Task objective:
Nothing but the images is to be left out of your exact copy of the entries.

Stored items

= = = =

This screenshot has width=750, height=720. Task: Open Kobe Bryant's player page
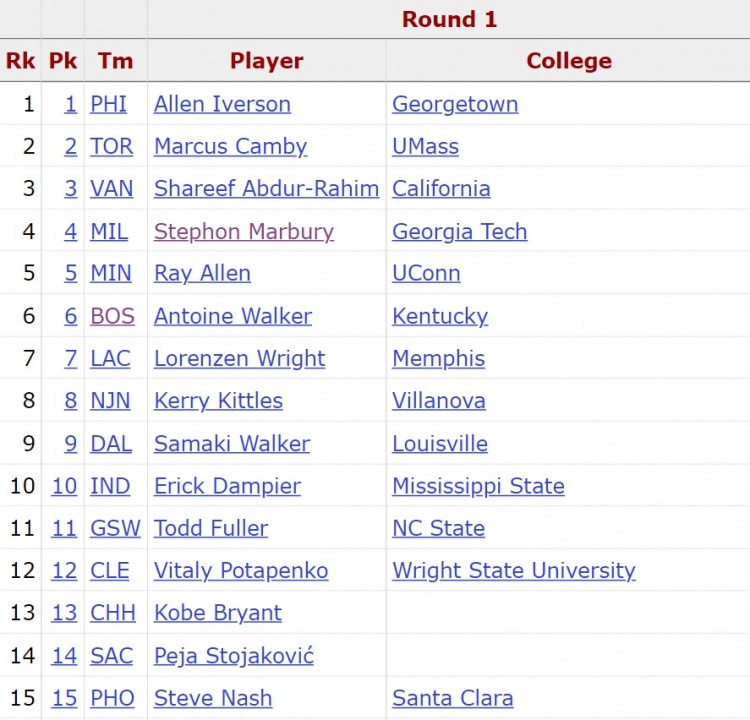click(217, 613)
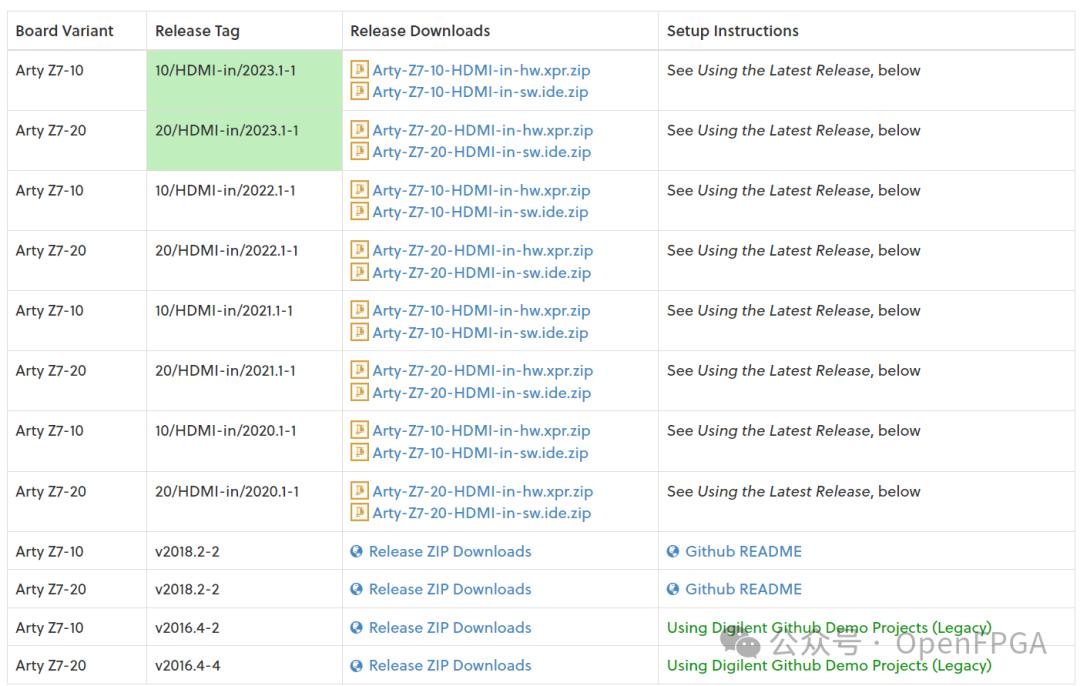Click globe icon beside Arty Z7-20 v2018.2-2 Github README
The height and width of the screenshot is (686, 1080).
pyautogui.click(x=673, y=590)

= = = =

Response for this exercise:
This screenshot has width=750, height=720. Task: Open Kobe Bryant's player page
click(217, 613)
Click globe icon beside Arty Z7-20 v2018.2-2 Github README
The height and width of the screenshot is (686, 1080).
pyautogui.click(x=673, y=590)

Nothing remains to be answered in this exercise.